*What is being asked*.
In the entries that follow, copy exactly each line from the first through the line with "Кресла для операторов (313, 2270)".
-------- Data supplied --------
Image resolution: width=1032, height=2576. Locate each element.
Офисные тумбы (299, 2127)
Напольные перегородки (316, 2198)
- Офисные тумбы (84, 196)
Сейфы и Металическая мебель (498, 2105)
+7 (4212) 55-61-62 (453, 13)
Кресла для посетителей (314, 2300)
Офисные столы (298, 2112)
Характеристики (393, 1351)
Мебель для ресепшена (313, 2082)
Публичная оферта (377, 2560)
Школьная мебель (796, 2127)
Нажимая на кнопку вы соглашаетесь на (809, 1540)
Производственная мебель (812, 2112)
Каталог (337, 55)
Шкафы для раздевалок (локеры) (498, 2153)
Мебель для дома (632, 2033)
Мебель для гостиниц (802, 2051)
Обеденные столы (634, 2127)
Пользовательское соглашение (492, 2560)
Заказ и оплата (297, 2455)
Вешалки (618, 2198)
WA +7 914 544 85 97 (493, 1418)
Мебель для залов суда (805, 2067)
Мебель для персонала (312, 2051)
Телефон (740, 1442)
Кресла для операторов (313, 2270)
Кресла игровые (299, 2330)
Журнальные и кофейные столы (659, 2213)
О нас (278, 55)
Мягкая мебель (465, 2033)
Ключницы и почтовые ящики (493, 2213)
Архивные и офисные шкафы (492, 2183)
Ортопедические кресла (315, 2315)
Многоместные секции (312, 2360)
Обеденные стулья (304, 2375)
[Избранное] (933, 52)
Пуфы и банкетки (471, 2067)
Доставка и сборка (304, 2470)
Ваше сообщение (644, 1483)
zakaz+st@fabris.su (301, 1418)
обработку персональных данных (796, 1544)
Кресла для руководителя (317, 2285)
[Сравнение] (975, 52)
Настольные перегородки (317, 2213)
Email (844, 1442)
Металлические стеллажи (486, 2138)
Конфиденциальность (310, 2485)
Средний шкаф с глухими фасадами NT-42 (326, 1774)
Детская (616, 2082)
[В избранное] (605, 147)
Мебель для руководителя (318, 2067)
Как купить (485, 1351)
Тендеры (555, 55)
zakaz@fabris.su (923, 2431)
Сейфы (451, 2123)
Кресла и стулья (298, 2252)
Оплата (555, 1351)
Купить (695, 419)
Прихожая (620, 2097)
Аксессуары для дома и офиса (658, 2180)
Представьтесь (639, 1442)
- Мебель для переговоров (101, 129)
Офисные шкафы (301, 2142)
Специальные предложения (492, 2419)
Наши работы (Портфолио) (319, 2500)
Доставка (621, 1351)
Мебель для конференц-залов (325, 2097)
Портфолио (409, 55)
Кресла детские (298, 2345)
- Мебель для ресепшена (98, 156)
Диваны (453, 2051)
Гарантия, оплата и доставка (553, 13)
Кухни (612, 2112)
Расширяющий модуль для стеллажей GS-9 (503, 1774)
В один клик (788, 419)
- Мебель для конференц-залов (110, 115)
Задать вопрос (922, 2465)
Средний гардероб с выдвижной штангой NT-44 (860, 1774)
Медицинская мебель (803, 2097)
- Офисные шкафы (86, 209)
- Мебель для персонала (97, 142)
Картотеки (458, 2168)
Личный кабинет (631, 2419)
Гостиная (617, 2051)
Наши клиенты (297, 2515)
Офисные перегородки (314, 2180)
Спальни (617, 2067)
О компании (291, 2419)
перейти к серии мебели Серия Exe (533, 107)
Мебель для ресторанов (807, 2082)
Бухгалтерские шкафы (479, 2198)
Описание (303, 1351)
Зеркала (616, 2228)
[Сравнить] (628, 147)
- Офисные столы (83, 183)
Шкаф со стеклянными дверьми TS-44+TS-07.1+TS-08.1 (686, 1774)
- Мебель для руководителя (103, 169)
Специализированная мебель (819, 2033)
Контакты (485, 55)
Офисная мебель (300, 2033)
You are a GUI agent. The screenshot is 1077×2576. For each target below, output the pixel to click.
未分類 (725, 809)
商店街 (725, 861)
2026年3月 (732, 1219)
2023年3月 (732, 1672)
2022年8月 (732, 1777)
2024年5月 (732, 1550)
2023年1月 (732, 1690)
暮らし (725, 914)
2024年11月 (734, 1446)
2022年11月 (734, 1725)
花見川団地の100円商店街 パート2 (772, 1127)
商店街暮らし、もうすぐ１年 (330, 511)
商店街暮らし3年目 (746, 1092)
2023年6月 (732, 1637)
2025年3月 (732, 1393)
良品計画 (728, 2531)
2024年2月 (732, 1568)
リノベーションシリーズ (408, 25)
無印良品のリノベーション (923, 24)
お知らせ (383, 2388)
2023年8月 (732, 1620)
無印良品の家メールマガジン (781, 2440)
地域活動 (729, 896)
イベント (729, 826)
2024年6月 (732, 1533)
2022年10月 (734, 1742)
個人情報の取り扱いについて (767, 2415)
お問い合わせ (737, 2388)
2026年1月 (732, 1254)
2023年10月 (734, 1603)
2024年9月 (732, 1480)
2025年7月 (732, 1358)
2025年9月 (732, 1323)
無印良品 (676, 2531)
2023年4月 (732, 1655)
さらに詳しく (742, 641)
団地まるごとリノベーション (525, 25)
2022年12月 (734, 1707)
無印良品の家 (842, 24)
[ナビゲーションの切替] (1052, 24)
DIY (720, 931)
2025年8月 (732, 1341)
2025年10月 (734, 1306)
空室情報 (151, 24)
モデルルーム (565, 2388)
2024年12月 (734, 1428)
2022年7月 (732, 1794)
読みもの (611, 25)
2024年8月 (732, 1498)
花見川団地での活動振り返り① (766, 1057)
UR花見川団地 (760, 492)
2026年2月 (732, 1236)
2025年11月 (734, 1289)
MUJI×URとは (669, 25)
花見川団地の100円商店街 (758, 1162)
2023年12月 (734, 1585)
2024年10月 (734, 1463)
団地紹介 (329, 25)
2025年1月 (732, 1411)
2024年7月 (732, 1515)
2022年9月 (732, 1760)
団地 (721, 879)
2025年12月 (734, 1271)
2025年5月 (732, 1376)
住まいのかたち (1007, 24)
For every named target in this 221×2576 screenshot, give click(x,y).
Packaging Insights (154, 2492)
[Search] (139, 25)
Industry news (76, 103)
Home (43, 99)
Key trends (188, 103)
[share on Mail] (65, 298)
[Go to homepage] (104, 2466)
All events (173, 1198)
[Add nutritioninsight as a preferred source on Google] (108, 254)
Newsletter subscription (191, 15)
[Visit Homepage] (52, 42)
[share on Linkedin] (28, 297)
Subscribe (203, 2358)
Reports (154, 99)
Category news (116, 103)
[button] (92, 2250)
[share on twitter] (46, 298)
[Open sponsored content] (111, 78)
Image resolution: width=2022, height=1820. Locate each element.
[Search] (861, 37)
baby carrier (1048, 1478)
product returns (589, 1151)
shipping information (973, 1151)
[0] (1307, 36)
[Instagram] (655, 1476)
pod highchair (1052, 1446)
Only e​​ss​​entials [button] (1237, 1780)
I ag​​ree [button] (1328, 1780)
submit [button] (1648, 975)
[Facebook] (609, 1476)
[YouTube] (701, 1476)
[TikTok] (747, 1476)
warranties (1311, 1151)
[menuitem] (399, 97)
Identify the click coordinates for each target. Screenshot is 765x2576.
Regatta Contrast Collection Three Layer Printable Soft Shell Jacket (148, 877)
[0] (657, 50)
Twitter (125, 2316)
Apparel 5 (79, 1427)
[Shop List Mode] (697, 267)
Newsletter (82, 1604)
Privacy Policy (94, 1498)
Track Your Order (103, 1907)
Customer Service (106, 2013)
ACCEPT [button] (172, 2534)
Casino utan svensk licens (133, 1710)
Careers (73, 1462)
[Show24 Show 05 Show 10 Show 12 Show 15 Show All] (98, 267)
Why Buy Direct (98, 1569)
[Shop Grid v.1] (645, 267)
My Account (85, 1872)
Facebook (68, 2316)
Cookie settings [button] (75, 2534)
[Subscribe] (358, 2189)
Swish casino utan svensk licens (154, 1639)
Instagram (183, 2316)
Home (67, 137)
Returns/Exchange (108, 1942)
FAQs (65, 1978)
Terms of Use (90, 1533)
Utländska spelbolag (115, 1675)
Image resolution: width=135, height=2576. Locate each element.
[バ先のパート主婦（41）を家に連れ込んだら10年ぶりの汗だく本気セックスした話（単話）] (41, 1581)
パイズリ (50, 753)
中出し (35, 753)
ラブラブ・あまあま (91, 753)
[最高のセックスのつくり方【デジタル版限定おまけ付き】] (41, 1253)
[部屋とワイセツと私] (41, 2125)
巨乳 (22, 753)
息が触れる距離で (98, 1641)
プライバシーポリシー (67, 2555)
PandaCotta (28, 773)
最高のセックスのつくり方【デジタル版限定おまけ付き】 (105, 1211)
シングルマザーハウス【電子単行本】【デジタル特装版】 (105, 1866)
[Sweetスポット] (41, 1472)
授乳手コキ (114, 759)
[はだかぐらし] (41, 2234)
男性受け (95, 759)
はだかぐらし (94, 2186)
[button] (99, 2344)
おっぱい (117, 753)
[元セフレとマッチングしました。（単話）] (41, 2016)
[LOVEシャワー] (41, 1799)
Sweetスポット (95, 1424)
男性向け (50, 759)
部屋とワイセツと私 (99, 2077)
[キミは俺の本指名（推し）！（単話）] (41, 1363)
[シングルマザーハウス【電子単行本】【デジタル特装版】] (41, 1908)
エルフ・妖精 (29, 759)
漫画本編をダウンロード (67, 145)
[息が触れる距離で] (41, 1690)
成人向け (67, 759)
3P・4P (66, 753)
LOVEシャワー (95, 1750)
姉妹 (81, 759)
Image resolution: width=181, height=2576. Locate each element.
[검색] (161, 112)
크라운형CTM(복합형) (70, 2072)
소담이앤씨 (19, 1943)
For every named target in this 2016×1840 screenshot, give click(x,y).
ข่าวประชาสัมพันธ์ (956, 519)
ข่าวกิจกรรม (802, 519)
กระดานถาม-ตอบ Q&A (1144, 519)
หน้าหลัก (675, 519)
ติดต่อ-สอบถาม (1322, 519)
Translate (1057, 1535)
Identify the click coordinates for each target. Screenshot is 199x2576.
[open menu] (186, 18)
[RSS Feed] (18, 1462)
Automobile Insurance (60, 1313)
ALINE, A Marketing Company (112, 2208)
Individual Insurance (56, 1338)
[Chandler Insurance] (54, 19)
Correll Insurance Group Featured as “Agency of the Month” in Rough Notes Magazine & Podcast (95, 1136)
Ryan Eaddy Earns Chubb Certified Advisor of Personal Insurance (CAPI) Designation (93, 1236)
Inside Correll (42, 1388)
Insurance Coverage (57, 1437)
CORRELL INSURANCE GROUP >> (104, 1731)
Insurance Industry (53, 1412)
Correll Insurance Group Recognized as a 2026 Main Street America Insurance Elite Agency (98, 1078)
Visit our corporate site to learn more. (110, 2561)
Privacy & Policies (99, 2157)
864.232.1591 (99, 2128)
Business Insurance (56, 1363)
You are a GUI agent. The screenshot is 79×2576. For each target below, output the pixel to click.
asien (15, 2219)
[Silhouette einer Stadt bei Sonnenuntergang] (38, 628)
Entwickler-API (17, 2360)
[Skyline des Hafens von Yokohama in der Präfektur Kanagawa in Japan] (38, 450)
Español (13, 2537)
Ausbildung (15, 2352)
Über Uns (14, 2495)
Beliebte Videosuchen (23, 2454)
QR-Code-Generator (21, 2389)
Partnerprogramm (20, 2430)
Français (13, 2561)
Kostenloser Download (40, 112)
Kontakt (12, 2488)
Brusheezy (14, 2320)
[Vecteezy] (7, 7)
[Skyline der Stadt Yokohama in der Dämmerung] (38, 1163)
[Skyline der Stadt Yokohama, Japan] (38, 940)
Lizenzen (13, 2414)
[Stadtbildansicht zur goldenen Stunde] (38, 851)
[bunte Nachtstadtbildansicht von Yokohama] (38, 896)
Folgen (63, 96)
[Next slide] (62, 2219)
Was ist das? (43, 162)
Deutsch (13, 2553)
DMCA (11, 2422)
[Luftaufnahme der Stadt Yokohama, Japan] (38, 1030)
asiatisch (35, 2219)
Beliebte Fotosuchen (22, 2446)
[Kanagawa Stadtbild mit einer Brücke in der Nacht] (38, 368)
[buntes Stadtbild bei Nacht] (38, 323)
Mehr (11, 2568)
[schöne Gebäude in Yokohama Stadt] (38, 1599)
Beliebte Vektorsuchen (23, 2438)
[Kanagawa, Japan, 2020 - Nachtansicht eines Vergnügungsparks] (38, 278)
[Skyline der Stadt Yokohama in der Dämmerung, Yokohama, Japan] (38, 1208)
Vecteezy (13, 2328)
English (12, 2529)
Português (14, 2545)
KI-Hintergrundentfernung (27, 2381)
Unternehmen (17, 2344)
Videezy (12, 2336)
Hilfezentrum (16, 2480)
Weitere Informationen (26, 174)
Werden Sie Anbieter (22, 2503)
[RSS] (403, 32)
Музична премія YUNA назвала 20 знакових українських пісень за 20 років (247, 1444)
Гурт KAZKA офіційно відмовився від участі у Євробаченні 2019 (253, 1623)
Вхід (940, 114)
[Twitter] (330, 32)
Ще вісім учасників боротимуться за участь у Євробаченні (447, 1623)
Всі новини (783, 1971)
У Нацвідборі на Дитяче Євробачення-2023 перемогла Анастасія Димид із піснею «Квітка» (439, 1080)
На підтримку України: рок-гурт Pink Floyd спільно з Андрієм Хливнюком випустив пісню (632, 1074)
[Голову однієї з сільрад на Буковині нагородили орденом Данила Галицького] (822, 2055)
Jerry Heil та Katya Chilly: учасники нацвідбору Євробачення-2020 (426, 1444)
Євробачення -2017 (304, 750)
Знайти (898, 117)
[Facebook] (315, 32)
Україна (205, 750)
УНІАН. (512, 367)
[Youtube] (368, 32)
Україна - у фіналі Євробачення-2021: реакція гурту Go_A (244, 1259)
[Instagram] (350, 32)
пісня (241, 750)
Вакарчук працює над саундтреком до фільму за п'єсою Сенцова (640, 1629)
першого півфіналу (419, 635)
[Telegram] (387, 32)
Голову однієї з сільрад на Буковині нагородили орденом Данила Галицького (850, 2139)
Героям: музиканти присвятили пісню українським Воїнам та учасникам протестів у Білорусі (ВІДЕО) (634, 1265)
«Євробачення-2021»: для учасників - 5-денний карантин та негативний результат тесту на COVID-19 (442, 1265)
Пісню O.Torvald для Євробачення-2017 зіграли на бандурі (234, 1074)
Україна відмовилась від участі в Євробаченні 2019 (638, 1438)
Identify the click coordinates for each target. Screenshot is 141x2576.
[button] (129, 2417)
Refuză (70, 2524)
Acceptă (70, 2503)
--------
*Expected answer*.
Image resolution: width=1032, height=2576. Locate each element.
Офисные тумбы (299, 2127)
Напольные перегородки (316, 2198)
- Офисные тумбы (84, 196)
Сейфы и Металическая мебель (498, 2105)
+7 (4212) 55-61-62 (453, 13)
Кресла для посетителей (314, 2300)
Офисные столы (298, 2112)
Характеристики (393, 1351)
Мебель для ресепшена (313, 2082)
Публичная оферта (377, 2560)
Школьная мебель (796, 2127)
Нажимая на кнопку вы соглашаетесь на (809, 1540)
Производственная мебель (812, 2112)
Каталог (337, 55)
Шкафы для раздевалок (локеры) (498, 2153)
Мебель для дома (632, 2033)
Мебель для гостиниц (802, 2051)
Обеденные столы (634, 2127)
Пользовательское соглашение (492, 2560)
Заказ и оплата (297, 2455)
Вешалки (618, 2198)
WA +7 914 544 85 97 (493, 1418)
Мебель для залов суда (805, 2067)
Мебель для персонала (312, 2051)
Телефон (740, 1442)
Кресла для операторов (313, 2270)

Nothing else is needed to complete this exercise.